= Beginning of Section =
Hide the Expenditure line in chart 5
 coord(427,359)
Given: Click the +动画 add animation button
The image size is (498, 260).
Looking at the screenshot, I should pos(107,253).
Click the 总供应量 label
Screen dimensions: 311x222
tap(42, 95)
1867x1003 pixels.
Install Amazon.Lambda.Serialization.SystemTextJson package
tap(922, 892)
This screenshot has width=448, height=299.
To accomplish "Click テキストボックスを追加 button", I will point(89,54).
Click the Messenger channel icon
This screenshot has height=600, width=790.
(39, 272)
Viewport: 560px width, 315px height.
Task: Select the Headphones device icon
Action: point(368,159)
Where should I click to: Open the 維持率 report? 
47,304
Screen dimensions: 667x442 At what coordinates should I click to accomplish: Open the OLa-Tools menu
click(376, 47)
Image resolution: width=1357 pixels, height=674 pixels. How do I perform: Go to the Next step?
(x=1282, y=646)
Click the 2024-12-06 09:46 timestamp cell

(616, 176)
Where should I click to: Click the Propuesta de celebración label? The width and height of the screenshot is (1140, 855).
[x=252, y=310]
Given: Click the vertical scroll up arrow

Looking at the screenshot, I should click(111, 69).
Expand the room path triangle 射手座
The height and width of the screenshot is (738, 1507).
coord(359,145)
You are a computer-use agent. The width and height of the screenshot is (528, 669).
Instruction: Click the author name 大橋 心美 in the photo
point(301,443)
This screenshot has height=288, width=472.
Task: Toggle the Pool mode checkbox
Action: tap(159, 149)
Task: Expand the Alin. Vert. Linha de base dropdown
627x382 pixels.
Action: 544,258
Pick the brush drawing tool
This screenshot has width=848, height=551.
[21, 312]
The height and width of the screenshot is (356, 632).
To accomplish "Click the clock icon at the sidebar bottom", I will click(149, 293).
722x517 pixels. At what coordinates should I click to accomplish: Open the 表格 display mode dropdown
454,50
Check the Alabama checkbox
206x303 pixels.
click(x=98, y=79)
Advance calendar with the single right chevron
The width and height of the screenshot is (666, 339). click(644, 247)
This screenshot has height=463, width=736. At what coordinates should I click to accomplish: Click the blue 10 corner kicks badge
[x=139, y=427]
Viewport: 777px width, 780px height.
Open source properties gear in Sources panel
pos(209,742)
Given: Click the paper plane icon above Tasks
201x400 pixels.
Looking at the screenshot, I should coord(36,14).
= End of Section =
§ **Your instructions**
Could you work out how many lines in the records include "Expand"? Answer with the number only.

§ **Result of this exercise**
2